Immunosuppressive therapy in pediatric renal transplant recipients is changing consequence of the increasing number of available immunosuppressive agents. The optimal use of immunosuppressive agents requires a thorough understanding of the pharmacokinetic characteristics, but the information on the pharmacokinetic characteristics of these drugs in pediatric transplant recipients is still limited. In general, patients younger than 5 years old show higher clearance rates, therefore the need for higher dosages in younger patients seems evident. By the therapeutic drug monitoring, trough(Cmin) and peak level(Cmax) are measured and the area under the blood concentration-time curve(AUC), which is taken as being representative of total systemic exposure can be calculated. Cyclosporine A (CSA) has poor bioavailability, which contributes to high inter- and intra-patient pharmacokinetic variability.
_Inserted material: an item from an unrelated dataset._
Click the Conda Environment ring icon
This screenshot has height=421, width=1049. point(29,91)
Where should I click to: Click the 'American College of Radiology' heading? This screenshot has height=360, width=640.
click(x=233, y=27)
CSA concentration measured 2 hours after administration(C2) has better correlation with the AUC than Cmin and is an alternative technique that predicts the AUC. Tacrolimus(Tac) has a great deal of inter-individual variability like CSA but intra-individual variability in systemic exposure is considered to be low. Both CSA and Tac are metabolized by a cytochrome P-450 enzyme isoform(CYP3A4). We should consider changing the dosages when CSA or Tac is used in combination with the medicines that inhibit or induce the CYP3A4. In case of steroid-free immunosuppressive therapy, the blood concentration of Tac should be frequently checked and dosage adjustment may be needed.